Lesetext:
━━━━
Kriege, politisch und wirtschaftlich schwierige Zeiten forderten die Ulmer Kolpingsfamilie. 1919, nach dem Ersten Weltkrieg wuchs die Not. Es herrschte hohe Arbeitslosigkeit. Schnell wurde das Kolpinghaus auf dem Zinglerberg zu einer Art Sozialstation mit Armenspeisung. Bis zu 400 Essen wurden 1919 täglich ausgegeben.

Die Not hielt an und die wirtschaftlichen Verhältnisse wurden immer schwieriger. Die Kolpingsfamilie erkannte diese Not und handelte. 1926 entschloss sie sich das Gesellenheim baulich zu erweitern. In diesem Jahr wurden 2100 Gesellen unentgeltlich beherbergt und 5500 Essen kostenlos abgegeben. Dies war der Lohn für die arbeitslosen Handwerksgesellen, die am Bau des Erweiterungsbaus nach Kräften mitgearbeitet haben.

Mit der Machtübernahme durch Hitler im Jahr 1933 begannen für den katholischen Verein düstere Jahre. Die Nationalsozialisten nahmen das Haus in Besitz und gaben es später unter strengen Auflagen an das Kolpingwerk zurück. Die Benennung „Katholischer Gesellenverein“ wurde verboten. Die Mitglieder konnten sich nur noch im Verborgenen treffen. Im September 1933 musste der Verein in „Deutsche Kolpingsfamilie“ umbenannt werden.

Im Dezember 1944 wurden fast die gesamte Ulmer Innenstadt und auch das Kolpinghaus bei einem Bombenangriff zerstört. In unzähligen Stunden beseitigten die Kolpingmitglieder das Trümmerfeld und bauten das Kolpinghaus in drei Bauabschnitten wieder auf.

1955 wurde das Kolpinghotel eröffnet. 1956 das Kolpinghaus, in dem nun statt der Wandergesellen Jungarbeiter Unterkunft und Verpflegung erhielten. Auch für das Vereinsleben der Kolpingsfamilie gab es wieder größere Räume.

1965 gründete die Kolpingsfamilie, ganz in der Tradition Adolph Kolpings, dem eine allgemeine und religiöse Bildung der Gesellen wichtig war, die Abendrealschule Ulm.
━━━━
Bereitgestellte Daten:

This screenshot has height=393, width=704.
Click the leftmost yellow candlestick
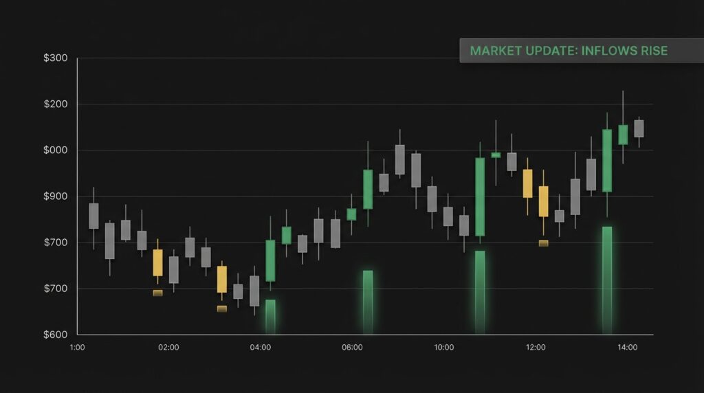click(157, 262)
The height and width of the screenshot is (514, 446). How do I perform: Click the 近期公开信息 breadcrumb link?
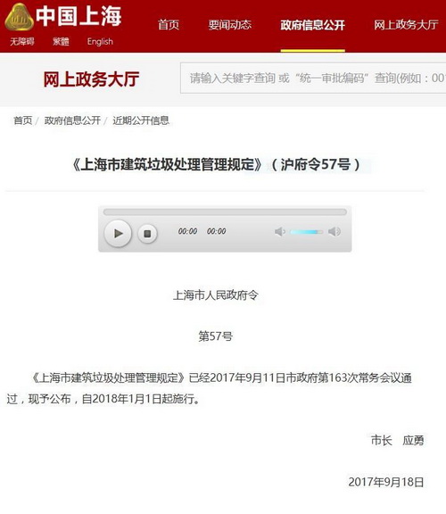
━━━━
Aufgabenstellung: Setzen Sie den Text zur Geschichte der Ulmer Kolpingsfamilie nach seinem letzten Satz fort.

Ergebnis der Aufgabe:
Bis 1965 war Kolping Ulm eine Männerdomäne. Doch die Ulmer Kolpingschwestern waren der Kolpingzeit weit voraus und gründeten 1965 eine eigene Kolping-Frauengruppe. Es war die Erste im Diözesanverband Rottenburg Stuttgart.

In den Sechzigerjahren nahm die Wirtschaft Aufschwung. Junge Arbeiter fanden in ihren Heimatorten Arbeit, der Zustrom der Unterkunft suchenden Arbeiter nahm ab. Und so stand die Kolpingsfamilie Ulm erneut vor neuen Herausforderungen. Kolping sagte einmal: Die Nöte der Zeit wird euch lehren, was zu tun ist.“ So entschloss man sich, das Kolpinghaus von 1975 bis 1982 an die Firma Magirus-Deutz zur Unterbringung ihrer Gastarbeiter zu vermieten.

1982 war schließlich die Nachfrage nach studentischem Wohnraum so groß, dass das Kolpinghaus grundlegend saniert und zu einem Studentenwohnheim mit heute 51 Apartments umgebaut wurde. Wo anfangs Wandergesellen eine Heimat hatten, finden auch heute noch junge Leute eine Heimat während ihres Studiums.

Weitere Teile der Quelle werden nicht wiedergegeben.